Content starts
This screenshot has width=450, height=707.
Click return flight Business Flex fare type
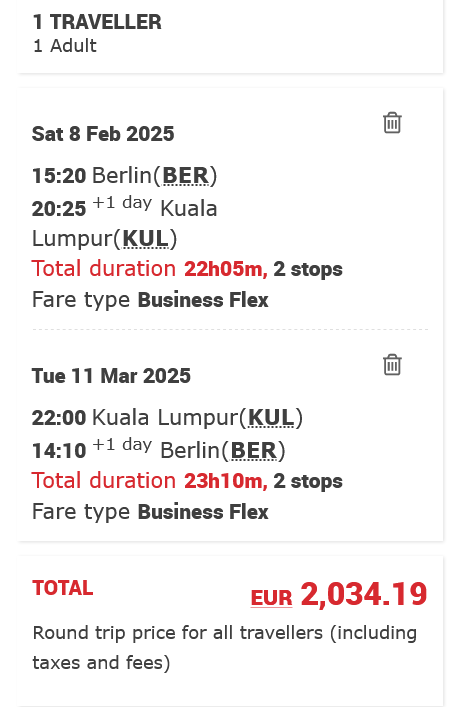tap(203, 512)
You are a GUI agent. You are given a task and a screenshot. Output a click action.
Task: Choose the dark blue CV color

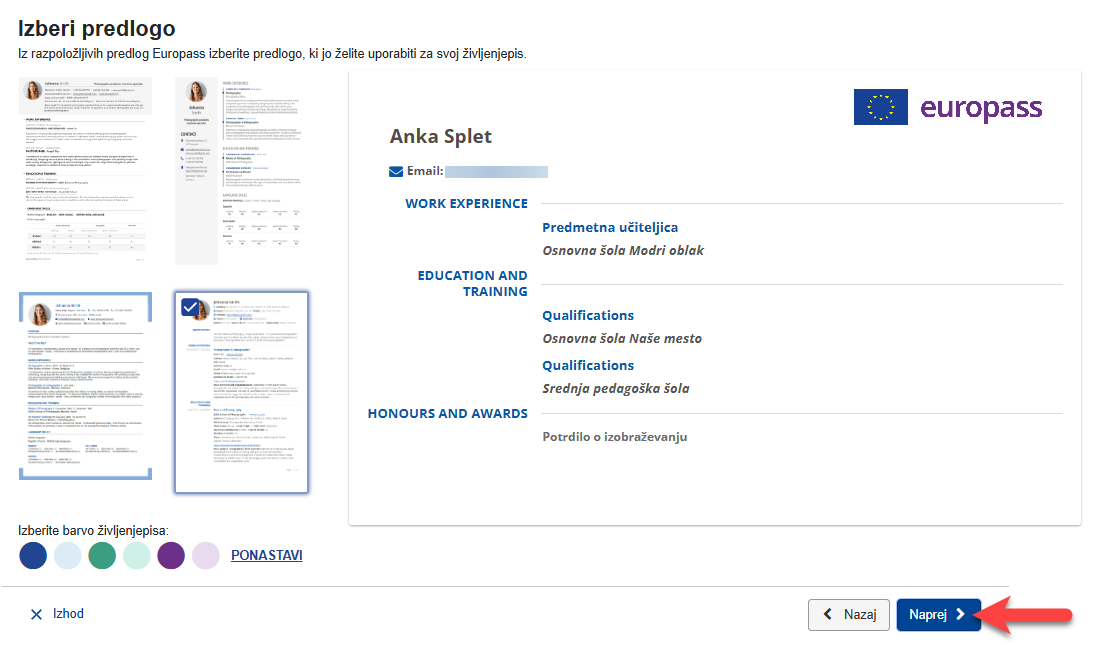33,556
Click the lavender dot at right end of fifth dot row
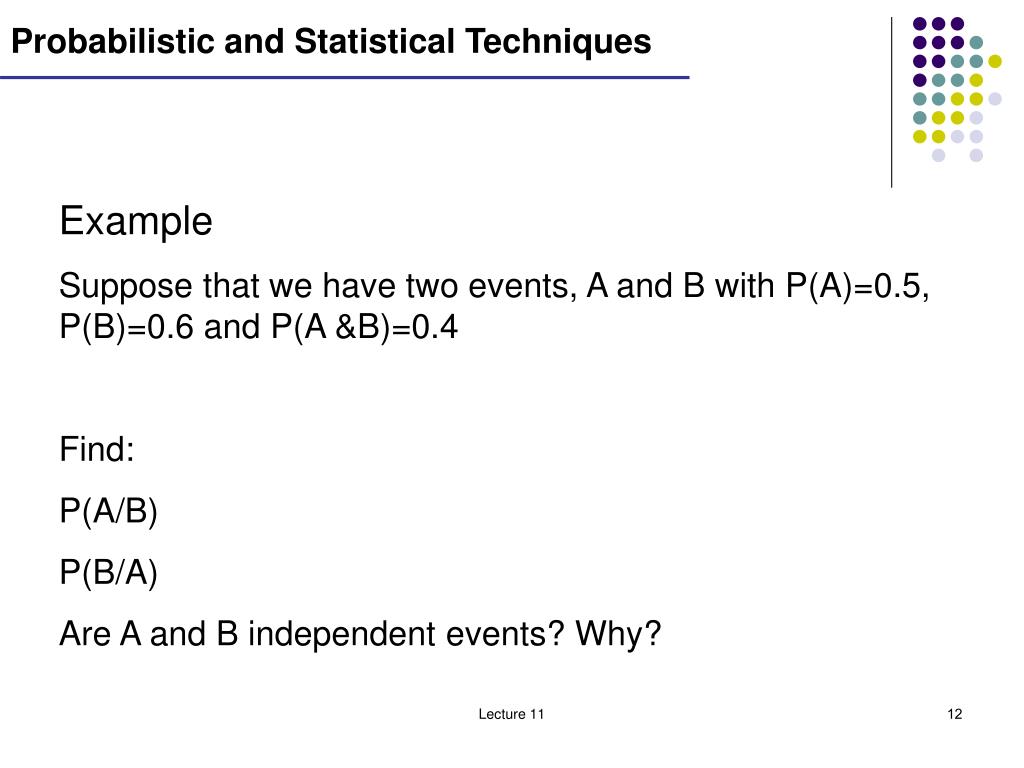Image resolution: width=1024 pixels, height=768 pixels. [x=995, y=99]
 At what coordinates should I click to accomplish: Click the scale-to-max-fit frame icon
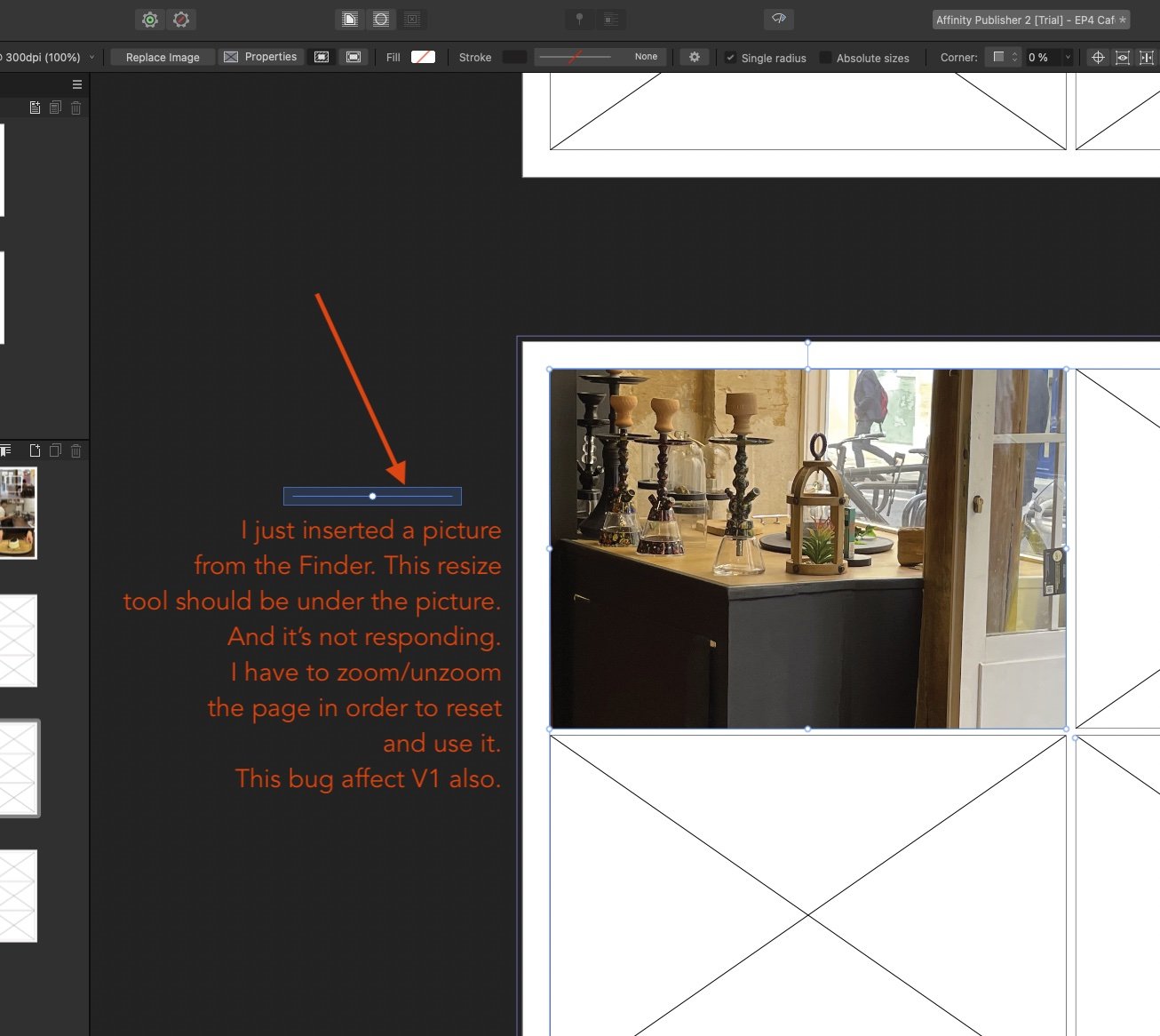[321, 57]
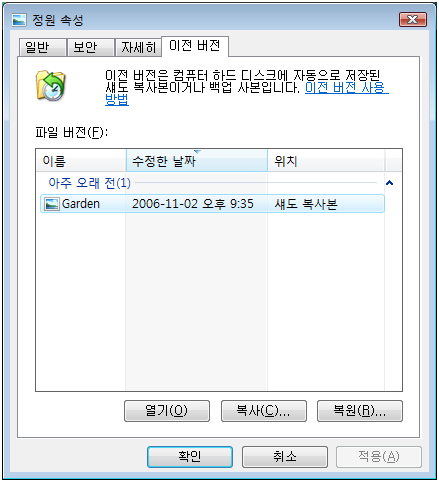Click the 취소 button
The width and height of the screenshot is (439, 482).
point(285,457)
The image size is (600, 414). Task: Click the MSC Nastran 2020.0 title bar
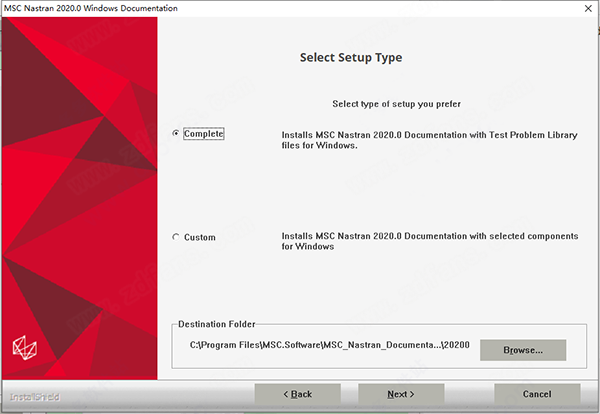(x=91, y=8)
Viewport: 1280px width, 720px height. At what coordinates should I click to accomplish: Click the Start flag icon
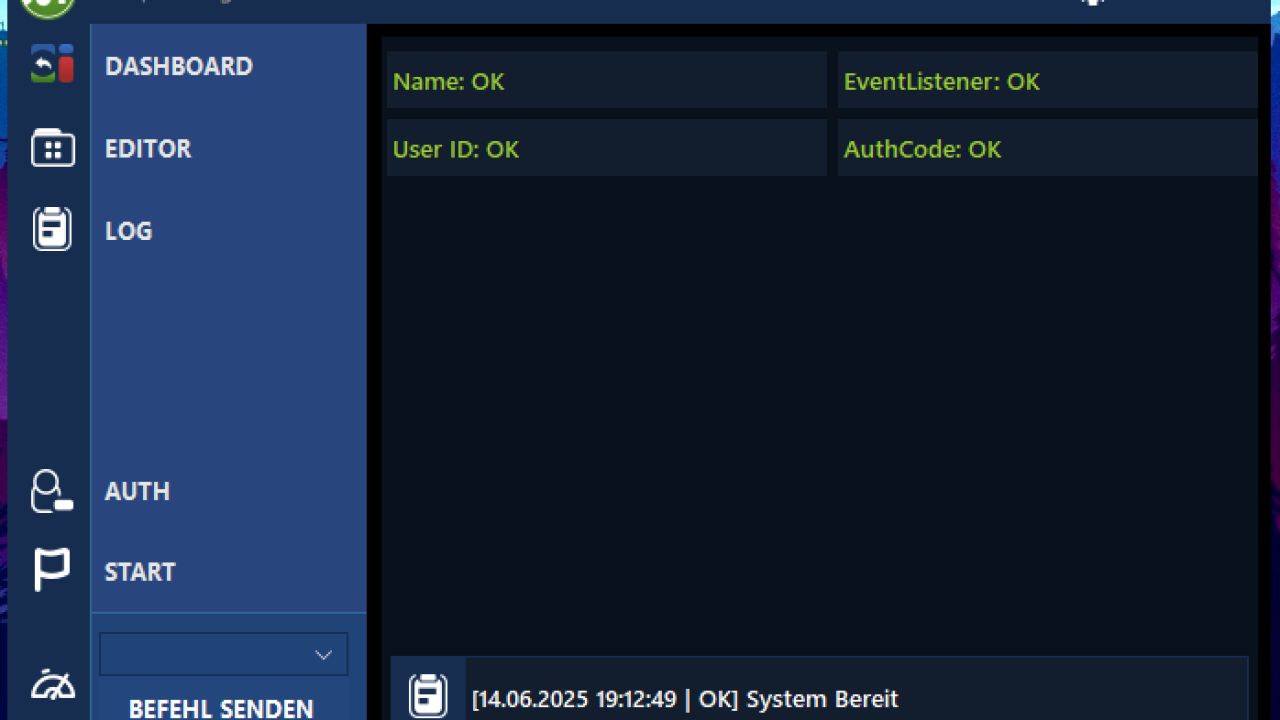pyautogui.click(x=52, y=571)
Content ends
Only lines from the one holding "You are a GUI" through the last line of the entries above are wanted, both ends included, each retyped exactly; no pictures.

OUTPUT FOR THIS EXERCISE:
You are a GUI agent. You are given a task and a screenshot. Output a click action.
Task: Choose the dark blue CV color

33,556
Click the lavender dot at right end of fifth dot row
Image resolution: width=1024 pixels, height=768 pixels. [x=995, y=99]
 At what coordinates should I click to accomplish: Click the scale-to-max-fit frame icon
[321, 57]
Click the 취소 button
The width and height of the screenshot is (439, 482).
point(285,457)
The image size is (600, 414). Task: Click the MSC Nastran 2020.0 title bar
(x=91, y=8)
Viewport: 1280px width, 720px height. At what coordinates should I click to accomplish: Click the Start flag icon
pyautogui.click(x=52, y=571)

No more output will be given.